§ **Selected extract**

:::

Forward pass for the video feature extractor.

This method processes the input video tensor and extracts features using the underlying video feature extractor model. The output features are computed without gradient tracking, which is beneficial for inference scenarios.

• Parameters:source_video (torch.Tensor) – Input video tensor of shape (B, 1, L, H, W), where B is the batch size, L is the sequence length, H is the height, and W is the width of the video frames.
• Returns: Extracted video features of shape (B, F, T), where F is : the number of feature dimensions and T is the length of the output sequence.
• Return type: torch.Tensor

##################### Examples

>>> model = AVHubertModel(cfg)
>>> video_input = torch.randn(8, 1, 10, 224, 224)  # Batch of 8 videos
>>> video_features = model.forward_video(video_input)
>>> print(video_features.shape)  # Should print: torch.Size([8, F, T])

######### NOTE This method is intended for use in inference mode. During training, the video features are typically extracted in a manner that allows for backpropagation.

modality_fusion(features_audio, features_video)

:::

Dataset items:
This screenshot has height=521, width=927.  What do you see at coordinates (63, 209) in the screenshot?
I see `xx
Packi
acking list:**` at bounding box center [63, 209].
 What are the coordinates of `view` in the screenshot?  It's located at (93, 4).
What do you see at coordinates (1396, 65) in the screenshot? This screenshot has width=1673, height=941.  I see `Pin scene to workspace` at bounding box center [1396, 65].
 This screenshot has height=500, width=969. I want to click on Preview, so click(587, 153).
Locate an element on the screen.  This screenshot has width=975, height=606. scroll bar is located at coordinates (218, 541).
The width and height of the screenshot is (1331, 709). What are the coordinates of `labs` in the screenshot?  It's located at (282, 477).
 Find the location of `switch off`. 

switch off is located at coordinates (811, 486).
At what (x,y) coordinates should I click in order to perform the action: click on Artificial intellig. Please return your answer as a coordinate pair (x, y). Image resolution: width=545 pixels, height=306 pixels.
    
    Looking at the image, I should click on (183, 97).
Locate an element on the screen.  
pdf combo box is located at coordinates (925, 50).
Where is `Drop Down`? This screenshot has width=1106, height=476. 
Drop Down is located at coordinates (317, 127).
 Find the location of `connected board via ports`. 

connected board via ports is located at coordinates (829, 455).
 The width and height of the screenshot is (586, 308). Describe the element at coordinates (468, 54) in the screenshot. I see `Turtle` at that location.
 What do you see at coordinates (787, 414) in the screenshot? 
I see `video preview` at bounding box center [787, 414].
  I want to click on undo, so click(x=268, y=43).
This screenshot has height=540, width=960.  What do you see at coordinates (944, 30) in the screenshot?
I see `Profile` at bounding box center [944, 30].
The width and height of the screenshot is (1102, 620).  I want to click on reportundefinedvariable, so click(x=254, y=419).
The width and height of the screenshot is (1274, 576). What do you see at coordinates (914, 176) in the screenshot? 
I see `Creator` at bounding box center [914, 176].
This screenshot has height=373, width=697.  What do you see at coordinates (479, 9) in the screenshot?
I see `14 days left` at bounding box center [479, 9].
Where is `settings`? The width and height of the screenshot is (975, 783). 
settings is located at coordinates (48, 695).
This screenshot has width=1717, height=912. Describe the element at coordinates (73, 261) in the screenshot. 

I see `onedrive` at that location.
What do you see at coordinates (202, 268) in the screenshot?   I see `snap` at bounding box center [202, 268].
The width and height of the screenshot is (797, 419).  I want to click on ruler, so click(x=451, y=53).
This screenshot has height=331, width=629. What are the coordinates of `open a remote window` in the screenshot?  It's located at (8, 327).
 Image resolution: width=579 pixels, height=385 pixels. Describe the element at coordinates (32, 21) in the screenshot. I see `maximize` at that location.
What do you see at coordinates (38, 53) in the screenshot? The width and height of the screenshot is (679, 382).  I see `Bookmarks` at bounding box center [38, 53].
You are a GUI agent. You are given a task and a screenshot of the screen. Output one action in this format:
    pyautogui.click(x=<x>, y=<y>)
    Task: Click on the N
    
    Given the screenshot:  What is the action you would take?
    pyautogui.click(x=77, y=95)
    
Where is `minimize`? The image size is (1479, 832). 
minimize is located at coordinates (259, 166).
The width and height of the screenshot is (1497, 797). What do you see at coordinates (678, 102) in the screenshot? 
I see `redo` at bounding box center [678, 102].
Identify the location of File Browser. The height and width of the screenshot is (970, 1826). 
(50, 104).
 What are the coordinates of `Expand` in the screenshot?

:::

§ **Tasks and exercises**
a: List every letter that the forward-pass description defines for the input video tensor's shape, each with its stated meaning.
b: From the forward-pass description, extract the passage that starts at the words "This method processes" and ends after "the video frames.".

§ **Full solutions**
a:
B: batch size
L: sequence length
H: height of the video frames
W: width of the video frames

b:
This method processes the input video tensor and extracts features using the underlying video feature extractor model. The output features are computed without gradient tracking, which is beneficial for inference scenarios.

• Parameters:source_video (torch.Tensor) – Input video tensor of shape (B, 1, L, H, W), where B is the batch size, L is the sequence length, H is the height, and W is the width of the video frames.